Note: I've written some lines of code in R in order to check the coeffcients and generate valid words.

############################################################################
#
#  MSE 4170314
#
############################################################################
#
#  generate all combinations of length "len"
#  of elements given in "v"
#
combinations <- function(v,len) {
  cur_v <- v
  if (len > 1) {
    for (i in 1:(len-1)) {
      next_v <- as.vector(outer(cur_v, v, paste, sep=""))
      cur_v <- next_v
    }
  }
  return(cur_v)
}
 
#
# main part
#
for (n in c(1:12)) {

   v <- c("0", "1")
   w <- combinations(v,n)
   w0  <- w[grepl("000",w)]
   w1  <- w[grepl("1111",w)]
   w_res <- sort(unique(c(w0,w1)))

   print(paste(n,length(w_res)))
   if (n == 7) {
       print(paste(w_res, collapse = "&"))
   }
}

Answer 2

I will answer part (a). Parts (b) and (c) should be done similarly.

Using the Goulden Jackson method you mention, the generating function is

$$f(s) = \frac{1}{1-2s-w},$$

where $w$ is the weight of the cluster of bad words. The bad word in our case is just $\{000\}$. We have that $w$ satisfies

$$w = -s^3 - (s^2+s)w$$

since there are two overlaps of $000$ with $000$, one of length one and one of length two.

Solving for $w$ gives $w = \frac{-s^3}{1+s+s^2}$. Plugging this in gives the generating function

$$\frac{1}{1-2s+\frac{s^3}{1+s+s^2}} = \frac{1+s+s^2}{1-s-s^2-s^3}$$

You can verify that the first few terms of the above are

$$1+2s+4s^2+7s^3+13s^4+24s^5+O(s^6)$$

and the first few terms can be verified.

Answer 3

Not using the Goulden Jackson Method:

For part (a), let $a_n$ be the number of bit strings of length $n$ with no three consecutive $0$s. Assume $n\geq 4$ (for $n=1,2,3$, we'll need to calculate manually to find the initial conditions). By the sum rule, we split the cases into three possibilities for the starting bit(s).

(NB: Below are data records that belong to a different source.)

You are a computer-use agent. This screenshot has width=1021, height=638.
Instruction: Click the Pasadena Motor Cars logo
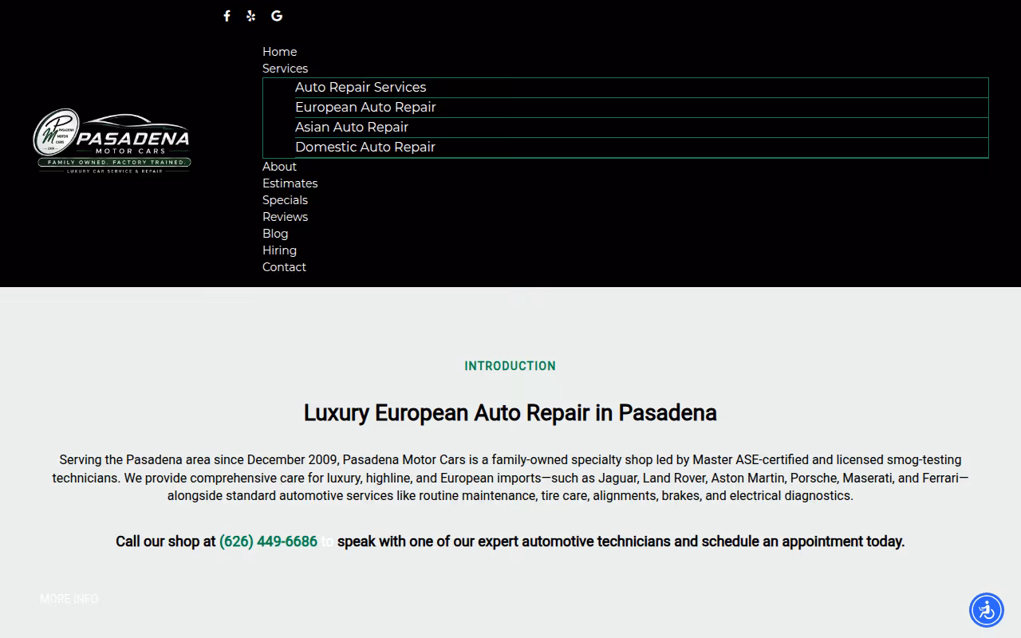[x=112, y=141]
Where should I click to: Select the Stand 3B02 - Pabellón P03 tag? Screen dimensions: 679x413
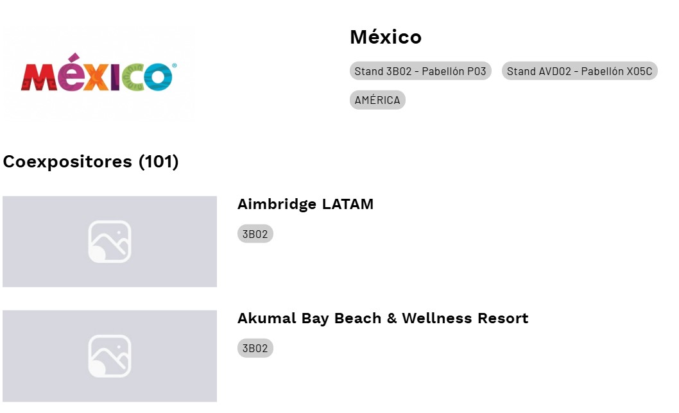[x=420, y=71]
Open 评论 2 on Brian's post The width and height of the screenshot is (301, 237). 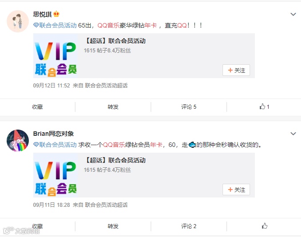coord(189,226)
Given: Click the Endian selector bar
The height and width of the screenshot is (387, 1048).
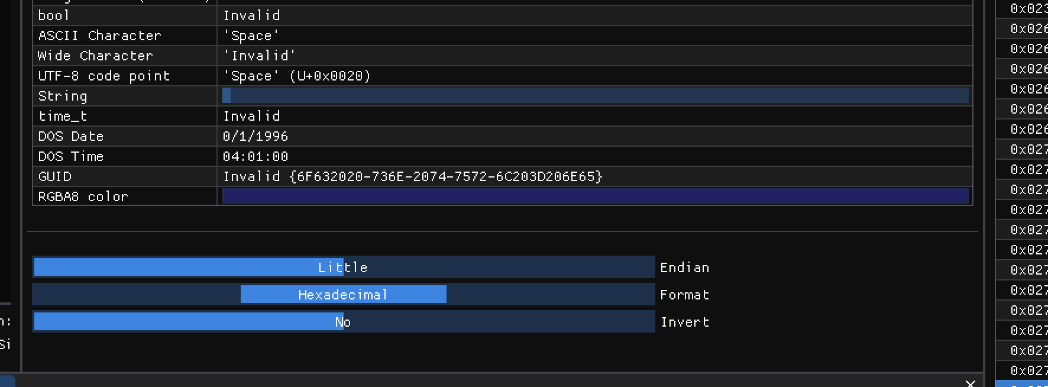Looking at the screenshot, I should (x=343, y=267).
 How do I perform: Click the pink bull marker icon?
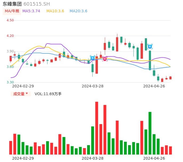[105, 59]
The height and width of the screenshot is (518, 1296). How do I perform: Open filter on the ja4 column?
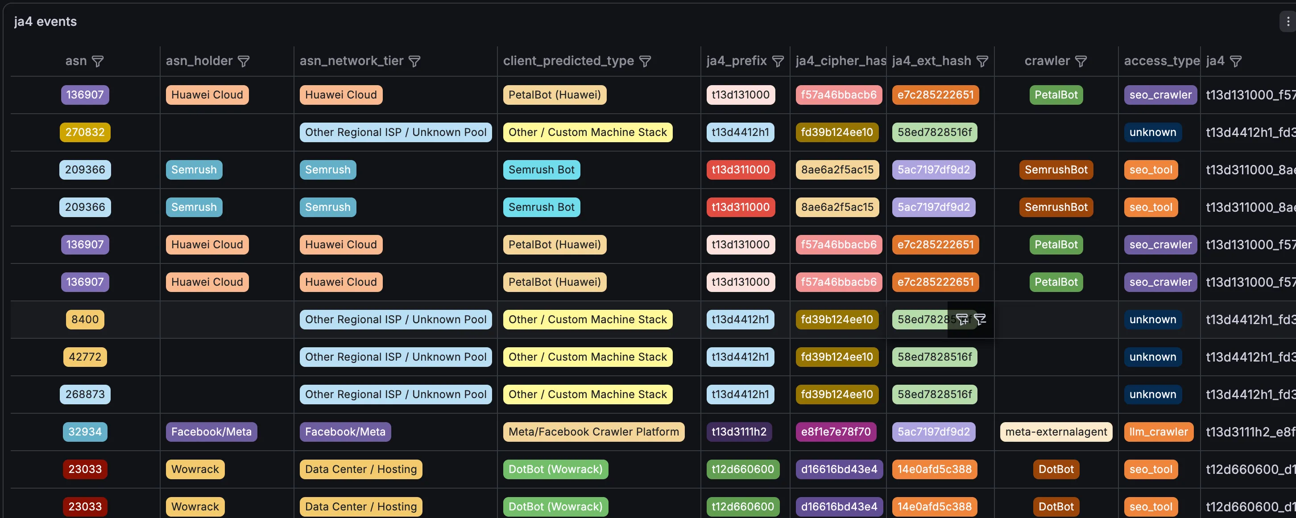(1235, 61)
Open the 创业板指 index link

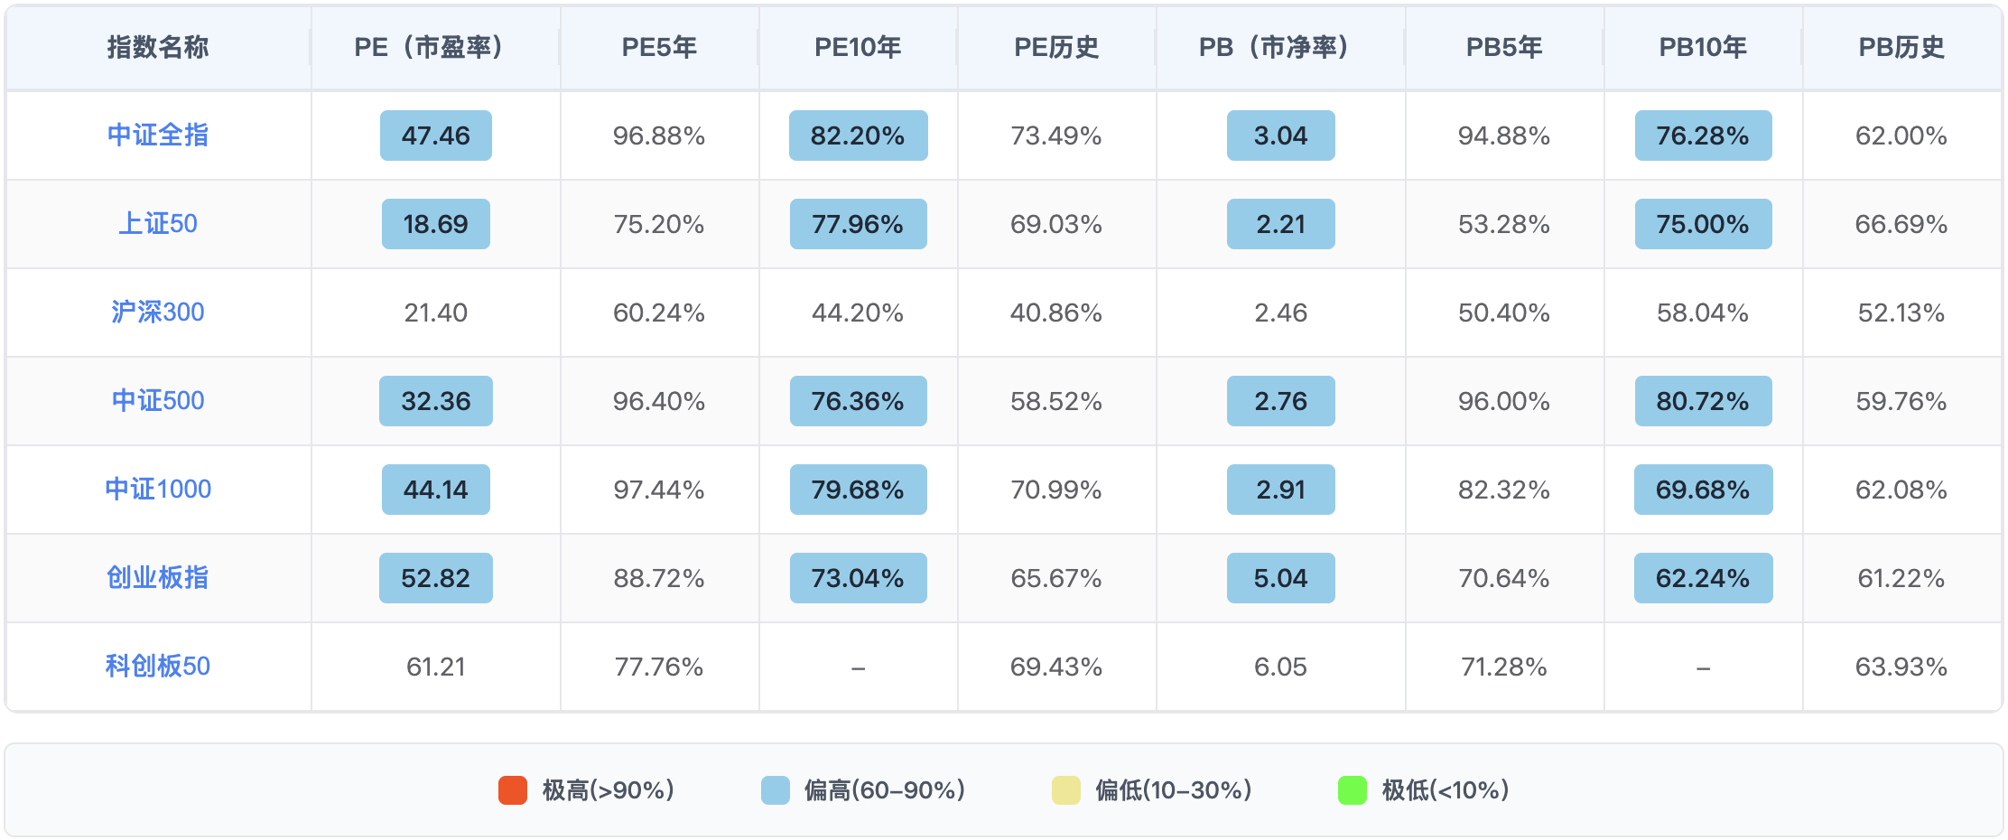(157, 578)
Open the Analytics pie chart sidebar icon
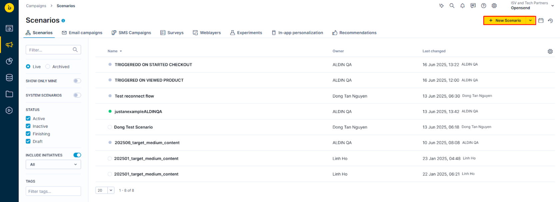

$$a)\ 1..$$ $$b)\ 01..$$ $$c)\ 00..$$ $$$$

In the first case, there are $a_{n-1}$ bit strings of length $n$ without $000$ that start with a $1$ (just append it to the $1$). For the second case, $a_{n-2}$.For the third case, the next bit must be a $1$, so there are $a_{n-3}$ ways there. The answer is thus

$$a_n = a_{n-1}+a_{n-2}+a_{n-3},$$

with initial conditions $a_1 = 2,a_2 = 4,a_3 = 7$.